[start of INPUT]

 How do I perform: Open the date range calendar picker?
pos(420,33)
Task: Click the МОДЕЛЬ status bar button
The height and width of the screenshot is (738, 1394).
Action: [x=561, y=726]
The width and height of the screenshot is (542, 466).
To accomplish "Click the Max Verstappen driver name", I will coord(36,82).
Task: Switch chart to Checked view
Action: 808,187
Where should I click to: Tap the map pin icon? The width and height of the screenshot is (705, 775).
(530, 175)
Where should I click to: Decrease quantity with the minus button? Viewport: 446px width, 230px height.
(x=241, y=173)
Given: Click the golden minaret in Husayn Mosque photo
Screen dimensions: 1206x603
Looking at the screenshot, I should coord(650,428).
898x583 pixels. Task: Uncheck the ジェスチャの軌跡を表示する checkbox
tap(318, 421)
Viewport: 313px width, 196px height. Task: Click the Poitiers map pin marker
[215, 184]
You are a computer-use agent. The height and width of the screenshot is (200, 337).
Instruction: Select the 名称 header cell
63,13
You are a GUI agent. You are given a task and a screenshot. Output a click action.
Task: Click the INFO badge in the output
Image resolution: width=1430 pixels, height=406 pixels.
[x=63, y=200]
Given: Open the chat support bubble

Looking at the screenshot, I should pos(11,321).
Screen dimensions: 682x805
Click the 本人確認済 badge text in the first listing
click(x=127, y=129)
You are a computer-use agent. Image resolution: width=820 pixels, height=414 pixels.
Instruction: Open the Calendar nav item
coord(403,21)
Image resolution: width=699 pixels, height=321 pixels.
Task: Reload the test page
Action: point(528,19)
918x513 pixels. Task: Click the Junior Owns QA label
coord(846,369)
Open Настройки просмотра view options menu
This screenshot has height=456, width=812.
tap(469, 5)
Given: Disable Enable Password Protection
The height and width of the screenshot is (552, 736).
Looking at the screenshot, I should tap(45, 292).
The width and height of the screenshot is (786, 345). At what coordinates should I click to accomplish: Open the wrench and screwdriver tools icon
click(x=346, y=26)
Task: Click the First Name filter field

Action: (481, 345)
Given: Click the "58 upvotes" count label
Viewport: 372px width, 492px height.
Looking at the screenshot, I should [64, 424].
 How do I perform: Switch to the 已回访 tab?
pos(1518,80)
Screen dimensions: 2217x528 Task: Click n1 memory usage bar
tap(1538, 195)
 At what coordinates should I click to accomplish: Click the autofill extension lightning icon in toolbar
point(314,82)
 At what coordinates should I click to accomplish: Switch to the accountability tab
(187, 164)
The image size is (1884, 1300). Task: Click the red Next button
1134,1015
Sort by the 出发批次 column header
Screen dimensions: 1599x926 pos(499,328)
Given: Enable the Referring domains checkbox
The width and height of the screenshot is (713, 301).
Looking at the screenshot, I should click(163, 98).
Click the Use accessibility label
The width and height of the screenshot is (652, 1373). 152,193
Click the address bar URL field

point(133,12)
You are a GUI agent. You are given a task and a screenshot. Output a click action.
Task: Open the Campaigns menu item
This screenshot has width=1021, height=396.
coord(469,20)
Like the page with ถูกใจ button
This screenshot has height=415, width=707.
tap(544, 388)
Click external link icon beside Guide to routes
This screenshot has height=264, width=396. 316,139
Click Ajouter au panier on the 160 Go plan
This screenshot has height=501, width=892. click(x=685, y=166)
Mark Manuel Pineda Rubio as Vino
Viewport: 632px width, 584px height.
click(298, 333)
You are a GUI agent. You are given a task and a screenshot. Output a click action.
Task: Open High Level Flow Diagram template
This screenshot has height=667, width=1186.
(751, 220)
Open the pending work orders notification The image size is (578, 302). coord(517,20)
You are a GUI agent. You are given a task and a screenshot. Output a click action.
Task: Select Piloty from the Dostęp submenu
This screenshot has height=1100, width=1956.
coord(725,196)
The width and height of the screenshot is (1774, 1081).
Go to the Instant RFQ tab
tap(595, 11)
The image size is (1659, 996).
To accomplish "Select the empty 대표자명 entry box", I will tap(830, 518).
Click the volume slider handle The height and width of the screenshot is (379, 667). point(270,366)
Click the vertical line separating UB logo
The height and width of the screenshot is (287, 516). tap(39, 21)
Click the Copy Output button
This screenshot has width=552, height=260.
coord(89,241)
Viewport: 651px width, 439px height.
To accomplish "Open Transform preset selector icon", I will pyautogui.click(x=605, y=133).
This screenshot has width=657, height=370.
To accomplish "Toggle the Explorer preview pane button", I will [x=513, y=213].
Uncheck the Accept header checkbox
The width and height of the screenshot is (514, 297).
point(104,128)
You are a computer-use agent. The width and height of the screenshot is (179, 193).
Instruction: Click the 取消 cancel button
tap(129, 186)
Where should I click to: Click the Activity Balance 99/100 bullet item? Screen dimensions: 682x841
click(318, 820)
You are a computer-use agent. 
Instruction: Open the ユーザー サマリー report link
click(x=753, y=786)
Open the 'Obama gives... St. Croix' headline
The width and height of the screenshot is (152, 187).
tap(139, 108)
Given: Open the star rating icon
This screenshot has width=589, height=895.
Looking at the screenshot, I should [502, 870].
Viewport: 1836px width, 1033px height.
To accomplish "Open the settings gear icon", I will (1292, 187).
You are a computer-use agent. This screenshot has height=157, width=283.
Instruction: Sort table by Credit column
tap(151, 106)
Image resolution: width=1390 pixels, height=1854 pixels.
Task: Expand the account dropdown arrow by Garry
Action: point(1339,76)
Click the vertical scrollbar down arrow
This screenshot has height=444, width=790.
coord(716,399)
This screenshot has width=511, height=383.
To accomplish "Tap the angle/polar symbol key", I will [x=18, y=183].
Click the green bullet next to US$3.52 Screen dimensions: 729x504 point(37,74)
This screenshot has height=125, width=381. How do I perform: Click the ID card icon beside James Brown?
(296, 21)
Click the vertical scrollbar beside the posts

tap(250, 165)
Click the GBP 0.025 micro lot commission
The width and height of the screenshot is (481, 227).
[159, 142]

[end of INPUT]

THE TASK -
Rewrite all of the rows above so that every occurrence of "computer-use agent" reads "screen-navigation agent". Change nothing else.

WRITTEN RESPONSE -
 How do I perform: Open the date range calendar picker?
pos(420,33)
Task: Click the МОДЕЛЬ status bar button
The height and width of the screenshot is (738, 1394).
Action: [x=561, y=726]
The width and height of the screenshot is (542, 466).
To accomplish "Click the Max Verstappen driver name", I will coord(36,82).
Task: Switch chart to Checked view
Action: 808,187
Where should I click to: Tap the map pin icon? The width and height of the screenshot is (705, 775).
(530, 175)
Where should I click to: Decrease quantity with the minus button? Viewport: 446px width, 230px height.
(x=241, y=173)
Given: Click the golden minaret in Husayn Mosque photo
Screen dimensions: 1206x603
Looking at the screenshot, I should coord(650,428).
898x583 pixels. Task: Uncheck the ジェスチャの軌跡を表示する checkbox
tap(318, 421)
Viewport: 313px width, 196px height. Task: Click the Poitiers map pin marker
[215, 184]
You are a screen-navigation agent. The height and width of the screenshot is (200, 337).
Instruction: Select the 名称 header cell
63,13
You are a GUI agent. You are given a task and a screenshot. Output a click action.
Task: Click the INFO badge in the output
Image resolution: width=1430 pixels, height=406 pixels.
[x=63, y=200]
Given: Open the chat support bubble

Looking at the screenshot, I should pos(11,321).
Screen dimensions: 682x805
Click the 本人確認済 badge text in the first listing
click(x=127, y=129)
You are a screen-navigation agent. Image resolution: width=820 pixels, height=414 pixels.
Instruction: Open the Calendar nav item
coord(403,21)
Image resolution: width=699 pixels, height=321 pixels.
Task: Reload the test page
Action: point(528,19)
918x513 pixels. Task: Click the Junior Owns QA label
coord(846,369)
Open Настройки просмотра view options menu
This screenshot has height=456, width=812.
tap(469, 5)
Given: Disable Enable Password Protection
The height and width of the screenshot is (552, 736).
Looking at the screenshot, I should tap(45, 292).
The width and height of the screenshot is (786, 345). At what coordinates should I click to accomplish: Open the wrench and screwdriver tools icon
click(x=346, y=26)
Task: Click the First Name filter field

Action: (481, 345)
Given: Click the "58 upvotes" count label
Viewport: 372px width, 492px height.
Looking at the screenshot, I should [64, 424].
 How do I perform: Switch to the 已回访 tab?
pos(1518,80)
Screen dimensions: 2217x528 Task: Click n1 memory usage bar
tap(1538, 195)
 At what coordinates should I click to accomplish: Click the autofill extension lightning icon in toolbar
point(314,82)
 At what coordinates should I click to accomplish: Switch to the accountability tab
(187, 164)
The image size is (1884, 1300). Task: Click the red Next button
1134,1015
Sort by the 出发批次 column header
Screen dimensions: 1599x926 pos(499,328)
Given: Enable the Referring domains checkbox
The width and height of the screenshot is (713, 301).
Looking at the screenshot, I should click(163, 98).
Click the Use accessibility label
The width and height of the screenshot is (652, 1373). 152,193
Click the address bar URL field

point(133,12)
You are a GUI agent. You are given a task and a screenshot. Output a click action.
Task: Open the Campaigns menu item
This screenshot has width=1021, height=396.
coord(469,20)
Like the page with ถูกใจ button
This screenshot has height=415, width=707.
tap(544, 388)
Click external link icon beside Guide to routes
This screenshot has height=264, width=396. 316,139
Click Ajouter au panier on the 160 Go plan
This screenshot has height=501, width=892. click(x=685, y=166)
Mark Manuel Pineda Rubio as Vino
Viewport: 632px width, 584px height.
click(298, 333)
You are a GUI agent. You are given a task and a screenshot. Output a click action.
Task: Open High Level Flow Diagram template
This screenshot has height=667, width=1186.
(751, 220)
Open the pending work orders notification The image size is (578, 302). coord(517,20)
You are a GUI agent. You are given a task and a screenshot. Output a click action.
Task: Select Piloty from the Dostęp submenu
This screenshot has height=1100, width=1956.
coord(725,196)
The width and height of the screenshot is (1774, 1081).
Go to the Instant RFQ tab
tap(595, 11)
The image size is (1659, 996).
To accomplish "Select the empty 대표자명 entry box", I will tap(830, 518).
Click the volume slider handle The height and width of the screenshot is (379, 667). point(270,366)
Click the vertical line separating UB logo
The height and width of the screenshot is (287, 516). tap(39, 21)
Click the Copy Output button
This screenshot has width=552, height=260.
coord(89,241)
Viewport: 651px width, 439px height.
To accomplish "Open Transform preset selector icon", I will pyautogui.click(x=605, y=133).
This screenshot has width=657, height=370.
To accomplish "Toggle the Explorer preview pane button", I will [x=513, y=213].
Uncheck the Accept header checkbox
The width and height of the screenshot is (514, 297).
point(104,128)
You are a screen-navigation agent. The width and height of the screenshot is (179, 193).
Instruction: Click the 取消 cancel button
tap(129, 186)
Where should I click to: Click the Activity Balance 99/100 bullet item? Screen dimensions: 682x841
click(318, 820)
You are a screen-navigation agent. 
Instruction: Open the ユーザー サマリー report link
click(x=753, y=786)
Open the 'Obama gives... St. Croix' headline
The width and height of the screenshot is (152, 187).
tap(139, 108)
Given: Open the star rating icon
This screenshot has width=589, height=895.
Looking at the screenshot, I should [502, 870].
Viewport: 1836px width, 1033px height.
To accomplish "Open the settings gear icon", I will (1292, 187).
You are a screen-navigation agent. This screenshot has height=157, width=283.
Instruction: Sort table by Credit column
tap(151, 106)
Image resolution: width=1390 pixels, height=1854 pixels.
Task: Expand the account dropdown arrow by Garry
Action: point(1339,76)
Click the vertical scrollbar down arrow
This screenshot has height=444, width=790.
coord(716,399)
This screenshot has width=511, height=383.
To accomplish "Tap the angle/polar symbol key", I will [x=18, y=183].
Click the green bullet next to US$3.52 Screen dimensions: 729x504 point(37,74)
This screenshot has height=125, width=381. How do I perform: Click the ID card icon beside James Brown?
(296, 21)
Click the vertical scrollbar beside the posts

tap(250, 165)
Click the GBP 0.025 micro lot commission
The width and height of the screenshot is (481, 227).
[159, 142]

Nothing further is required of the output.